** BEGIN EXTRACTED INFORMATION **

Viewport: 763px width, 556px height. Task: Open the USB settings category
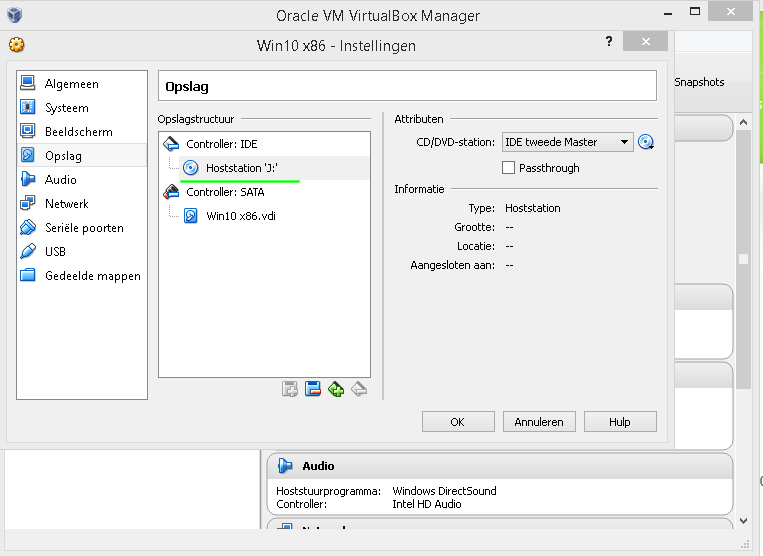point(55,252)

** END EXTRACTED INFORMATION **
** BEGIN EXTRACTED INFORMATION **

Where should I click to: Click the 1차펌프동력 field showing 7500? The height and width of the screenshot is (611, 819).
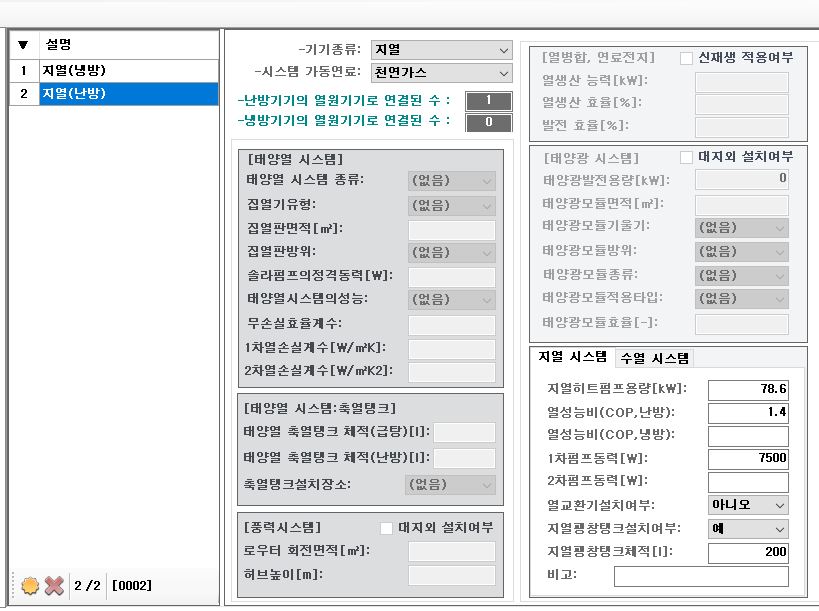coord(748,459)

** END EXTRACTED INFORMATION **
** BEGIN EXTRACTED INFORMATION **

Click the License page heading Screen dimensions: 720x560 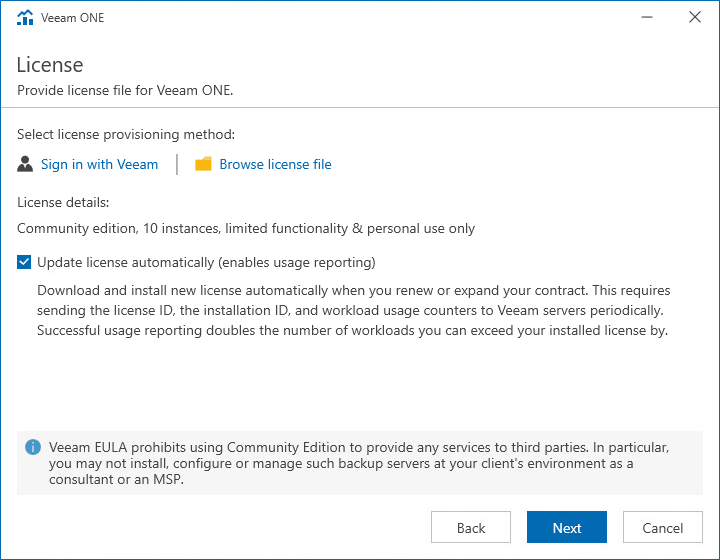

** END EXTRACTED INFORMATION **

§ STATED TASK:
Rewrite only the part of the material that opens with the line containing "Where should I" and closes with the line containing "coord(748,459)", requests included, with every coordinate in the answers multiplied by 1.15 and rounded to a whole number, halves up. Leave the pictures out.

§ WORKED ANSWER:
Where should I click to: Click the 1차펌프동력 field showing 7500? The height and width of the screenshot is (611, 819).
coord(860,528)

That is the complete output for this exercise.